> Document segment:
_____
DMTN-039: A Prototype AP Pipeline

  • Meredith Rawls

Latest Revision: 2017-07-18

1   Overview

Ultimately, LSST Alert Production (AP) will need to perform all steps of the Level 1 pipeline automatically on each new raw image from the telescope. Details are in the LSST Data Management Science Pipelines Design (LDM-151, [swi17]) and the LSST Data Products Definition Document (DPDD, [jur16]). Briefly summarized below and in Figure 1, the first portion of these steps are:

  1. Instrument Signature Removal (ISR), which includes crosstalk and linearity corrections, bad pixel masking, bias subtraction, and flat field division,
  2. Point Source Function (PSF) and background characterization, which includes source detection and measurement,
  3. Photometric and World Coordinate System (WCS) calibration, and
  4. Image Differencing with an appropriate template (which may need constructing) to create Difference Image Analysis (DIA) source catalogs.
First portion of the LDM-151 Nightly Overview flowchart, from ISR to Image Differencing

Figure 1 The first portion of the Nightly Processing Pipeline overview, from Figure 1 of LDM-151 [swi17]. This encompasses all of “Single Frame Processing” and part of “Alert Detection.”

A number of packages in the LSST Software Stack have been developed to perform portions of one or more of these four tasks, but they are not yet linked together in an automated way. This Prototype AP Pipeline is the first step toward the goal of an automatic Level 1 Pipeline that can process a set of raw images through each of these steps and verify that the output is what we expect.
_____
> Given material:
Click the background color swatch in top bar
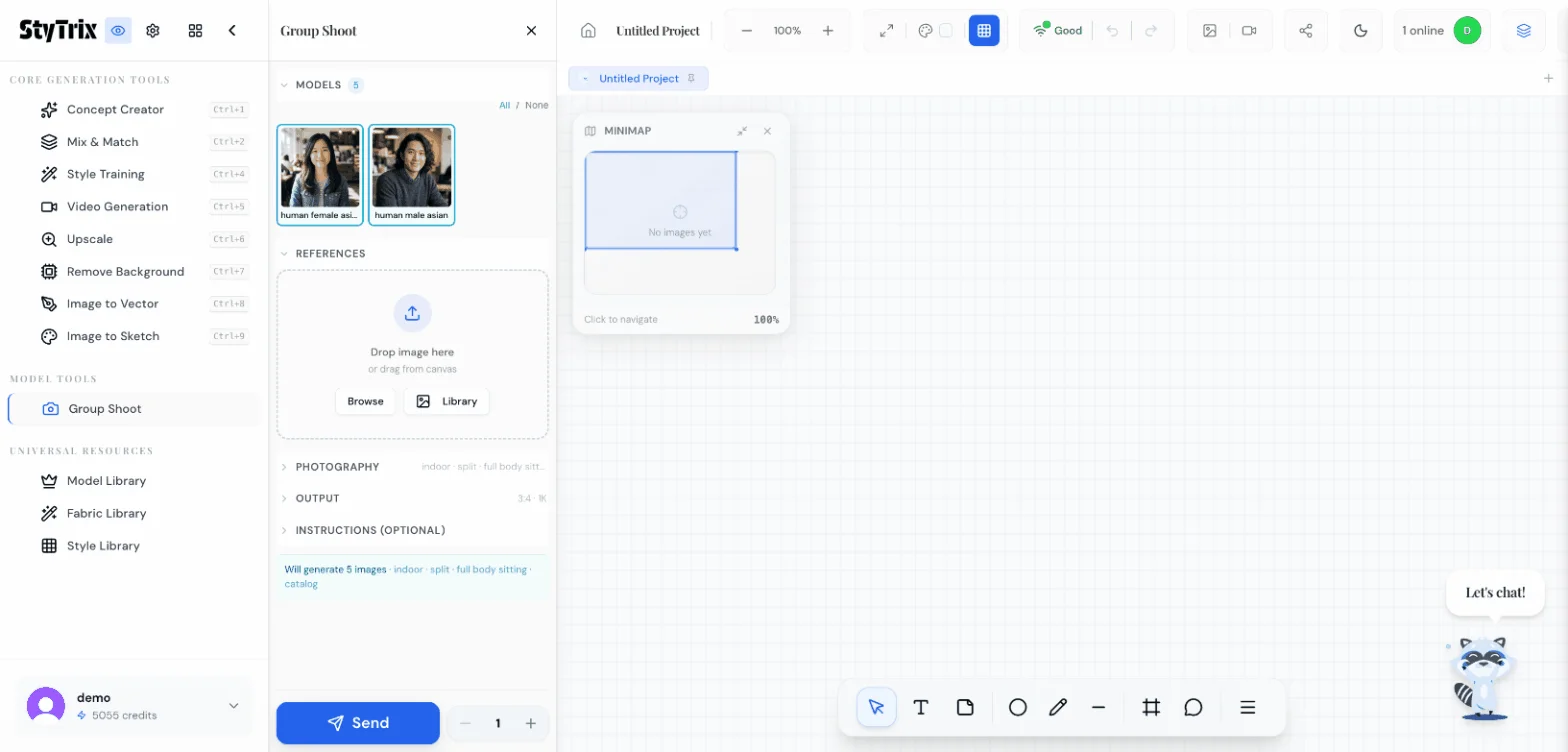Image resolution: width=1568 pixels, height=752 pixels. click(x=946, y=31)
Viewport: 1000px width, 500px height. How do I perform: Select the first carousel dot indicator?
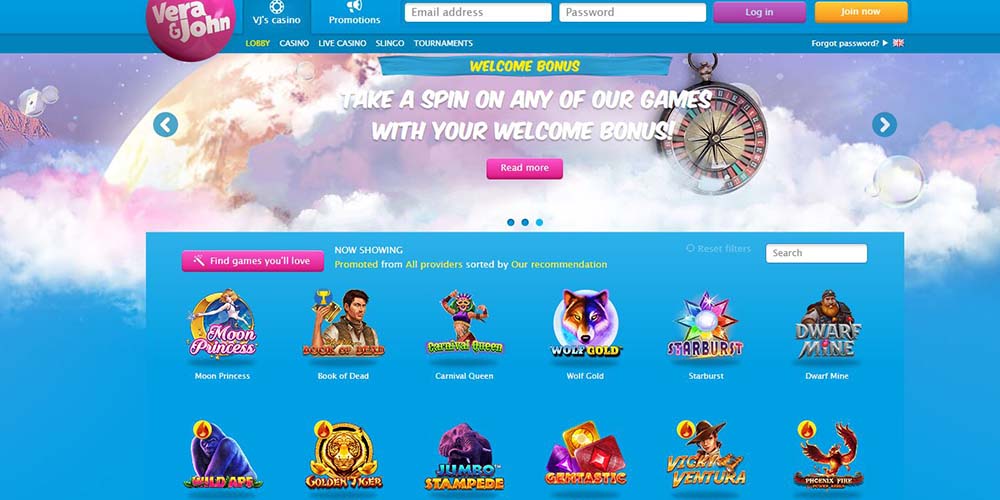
_____
> Goal: Swap "template" for "reference image" in the AP pipeline note's passage from "1   Overview" to "(DIA) source catalogs.", and write that passage out.

> Full solution:
1   Overview

Ultimately, LSST Alert Production (AP) will need to perform all steps of the Level 1 pipeline automatically on each new raw image from the telescope. Details are in the LSST Data Management Science Pipelines Design (LDM-151, [swi17]) and the LSST Data Products Definition Document (DPDD, [jur16]). Briefly summarized below and in Figure 1, the first portion of these steps are:

  1. Instrument Signature Removal (ISR), which includes crosstalk and linearity corrections, bad pixel masking, bias subtraction, and flat field division,
  2. Point Source Function (PSF) and background characterization, which includes source detection and measurement,
  3. Photometric and World Coordinate System (WCS) calibration, and
  4. Image Differencing with an appropriate reference image (which may need constructing) to create Difference Image Analysis (DIA) source catalogs.